After another lengthy pause, she resumed on the third try, reciting not into her microphone but, instead, contorting herself about Rubinstein and speaking into the microphone on his cheek for the remainder of the performance (see the above photo). Such teamwork had been foreshadowed earlier in their jointly-delivered “By the Lake,” the best poem of the evening.

The first half of the program included Mozart’s Piano Trio No. 6 in G Major which displayed pianist Simon Crawford-Phillip’s weighty touch but unerring sense of line and Kajsa William-Olsson’s alternation between the deliciously articulated lines and graceful accompaniment in the opening Allegro in which the cello almost fills an obbligato role.

Only Harvey De Souza on the violin was more skittery and less articulate, though the final Allegretto, which sees the main theme passed cleverly about the instruments, was a picture of cohesion.

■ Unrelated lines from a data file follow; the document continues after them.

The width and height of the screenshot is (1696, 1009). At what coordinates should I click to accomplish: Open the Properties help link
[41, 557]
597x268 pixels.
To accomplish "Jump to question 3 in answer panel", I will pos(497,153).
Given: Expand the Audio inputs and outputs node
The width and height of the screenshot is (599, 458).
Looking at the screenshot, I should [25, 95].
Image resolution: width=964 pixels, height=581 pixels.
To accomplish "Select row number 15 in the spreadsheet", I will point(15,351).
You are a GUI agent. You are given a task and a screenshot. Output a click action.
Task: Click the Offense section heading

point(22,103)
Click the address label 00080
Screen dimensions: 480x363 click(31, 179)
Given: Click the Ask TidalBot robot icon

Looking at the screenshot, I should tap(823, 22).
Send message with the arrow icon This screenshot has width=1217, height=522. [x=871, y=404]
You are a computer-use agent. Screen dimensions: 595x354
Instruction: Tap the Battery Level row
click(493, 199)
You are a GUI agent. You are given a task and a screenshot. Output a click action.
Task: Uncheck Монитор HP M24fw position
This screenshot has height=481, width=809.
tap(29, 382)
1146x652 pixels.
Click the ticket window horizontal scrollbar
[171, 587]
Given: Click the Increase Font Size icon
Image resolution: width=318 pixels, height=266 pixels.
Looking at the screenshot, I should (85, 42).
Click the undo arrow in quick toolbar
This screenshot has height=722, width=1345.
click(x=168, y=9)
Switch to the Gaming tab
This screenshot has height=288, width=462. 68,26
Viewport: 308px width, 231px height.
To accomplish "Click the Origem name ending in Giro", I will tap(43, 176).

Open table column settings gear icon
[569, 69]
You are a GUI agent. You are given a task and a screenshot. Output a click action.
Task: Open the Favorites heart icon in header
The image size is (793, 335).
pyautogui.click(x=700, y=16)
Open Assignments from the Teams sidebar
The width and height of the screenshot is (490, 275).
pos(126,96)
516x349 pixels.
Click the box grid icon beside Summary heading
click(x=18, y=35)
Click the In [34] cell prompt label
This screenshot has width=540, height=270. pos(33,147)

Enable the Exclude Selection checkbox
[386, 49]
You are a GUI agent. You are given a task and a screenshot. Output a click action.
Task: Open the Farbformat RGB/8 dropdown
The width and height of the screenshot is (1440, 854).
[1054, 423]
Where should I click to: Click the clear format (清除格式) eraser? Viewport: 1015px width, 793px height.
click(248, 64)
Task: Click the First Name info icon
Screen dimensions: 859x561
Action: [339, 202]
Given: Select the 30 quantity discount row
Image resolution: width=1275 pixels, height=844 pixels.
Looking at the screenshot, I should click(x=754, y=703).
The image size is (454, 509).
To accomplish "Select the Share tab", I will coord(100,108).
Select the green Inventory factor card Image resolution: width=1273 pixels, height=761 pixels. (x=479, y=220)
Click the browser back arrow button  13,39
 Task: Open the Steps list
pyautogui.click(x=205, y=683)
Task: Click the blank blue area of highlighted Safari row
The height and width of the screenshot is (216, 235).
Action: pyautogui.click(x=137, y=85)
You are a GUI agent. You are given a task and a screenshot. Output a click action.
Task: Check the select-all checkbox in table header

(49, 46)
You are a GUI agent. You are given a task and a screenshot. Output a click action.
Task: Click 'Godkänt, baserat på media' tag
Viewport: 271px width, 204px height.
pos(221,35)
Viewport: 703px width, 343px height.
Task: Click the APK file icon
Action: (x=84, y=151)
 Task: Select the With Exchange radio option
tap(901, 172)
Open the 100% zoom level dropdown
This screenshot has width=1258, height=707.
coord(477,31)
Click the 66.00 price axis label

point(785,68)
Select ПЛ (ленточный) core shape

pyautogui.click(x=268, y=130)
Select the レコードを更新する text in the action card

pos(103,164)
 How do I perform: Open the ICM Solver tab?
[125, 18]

In Fauré’s Piano Quartet No. 1 in C minor, Alan Gilbert on first violin (so that’s what he’s been up to!) showed in his playing what might have challenged him as a conductor at the Philharmonic; it’s technically admirable and carefully studied, but in that, it remains thoroughly earthbound.

His tendencies as an affectionate custodian of the music more than an interpreter may have constrained the first movement (Allegro molto moderato), but it allowed for long lines and jaunty pizzicati in the tarantella-lite second movement scherzo and positively silken textures in the fourth movement, Allegro molto. Crawford-Philipps returned on piano to provide twinkling accompaniment and Manabu Suzuki and Eric Kim rounded out the quartet on viola and cello.